- _Your assignment_: After locating the line with "Instruction: Click the" in the data that follows, return it and every later line exactly, up to and including the line with "The height and width of the screenshot is (499, 821).".

- _Task inputs_:

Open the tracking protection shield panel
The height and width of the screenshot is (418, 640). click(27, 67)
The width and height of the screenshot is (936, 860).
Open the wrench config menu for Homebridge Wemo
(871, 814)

==

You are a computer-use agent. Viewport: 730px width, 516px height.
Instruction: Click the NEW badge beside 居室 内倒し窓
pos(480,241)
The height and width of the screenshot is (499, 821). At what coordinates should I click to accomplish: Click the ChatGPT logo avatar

- _Output of the exercise_:
Instruction: Click the NEW badge beside 居室 内倒し窓
pos(480,241)
The height and width of the screenshot is (499, 821). At what coordinates should I click to accomplish: Click the ChatGPT logo avatar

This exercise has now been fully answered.